However, in some embodiments, a programmable clock divider may be
placed downstream of each I/Q divider. The programmable clock
divider extends the range of data rates that are available to below
the operating range of the clock multiplying PLL. The pair of
clocks generated from each post-divider will be separated by
90.degree./N, where N is the division ratio of the post-divider and
90.degree. is referenced to the divided clock rate. The extension
of the available data rates may be desirable, as it fixes the clock
insertion delay to that of the maximum data rate, instead of
scaling up with the increasing bit period. If more timing margin is
desired at the lower data rates (at the expense of clock insertion
delay), the phase rotators can be used to delay the clock until the
desired setup margin is achieved. Note that wire delay calibration
will continue to work when post-dividers are used.

______

GOALS:
a) For the passage on programmable clock dividers, decide whether each statement agrees with it: (i) the programmable clock divider extends the available data rates to below the operating range of the clock multiplying PLL; (ii) wire delay calibration stops working once post-dividers are used; (iii) getting more timing margin at lower data rates costs clock insertion delay. Answer yes or no for each, and quote the deciding words of the passage.
b) Continue the passage on programmable clock dividers, starting right after its final sentence.

MATERIAL:
______

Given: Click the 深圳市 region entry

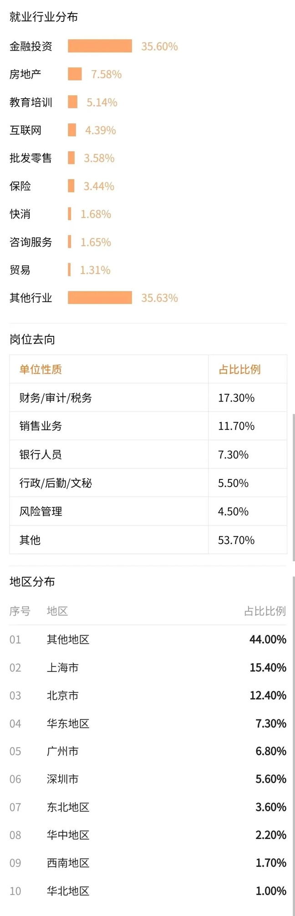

______

OUTPUTS IN ORDER:
a)
(i) Yes: "extends the range of data rates that are available to below the operating range of the clock multiplying PLL."
(ii) No: "wire delay calibration will continue to work when post-dividers are used."
(iii) Yes: "at the expense of clock insertion delay."

b)
Redundancy and Continuous Measurement
[0101] In one embodiment, additional data wires and at least one
additional clock wire may be included for one or more channels of
the on-chip interconnect. The additional wires are redundant and
may be used in place of a wire that does not meet the timing
constraints, even after adjusting the delay of the wire is
adjusted. To further improve chip yields, all of the available
wires may be calibrated, including the redundant wires, and the set
of wires that best satisfy the timing constraints may be selected
to transmit the data signals of the on-chip interconnect.
[0102] The calibration pattern generation unit 310 and the
calibration pattern capture unit 315 may be modified to allow for a
redundant wire to be swapped for any other wire of each
sub-channel. Inclusion of a 2:1 multiplexer enables a signal to be
transmitted over one of two wires, allowing a sub-channel to use
the best N of N+1 wires that are available. Yield is improved
because data is not transmitted over non-functioning wires, or
wires having the least amount of timing margin.
[0103] FIG. 8A is a flowchart illustrating a technique for
calibrating on-chip interconnect with redundancy, according to one
embodiment of the present disclosure. Although the method steps are
described in conjunction with the timing calibration system 300 of
FIG. 3A, the clock generation unit 325 of FIG. 4A, the calibration
pattern generation unit 310 of FIG. 4C, and the calibration pattern
capture unit 315 of FIG. 4D, persons of ordinary skill in the art
will understand that any system configured to perform the method
steps, in any order, is within the scope of the disclosure.
[0104] At step 805 the forwarded clock signal for a sub-channel is
calibrated using the technique described in conjunction with FIG.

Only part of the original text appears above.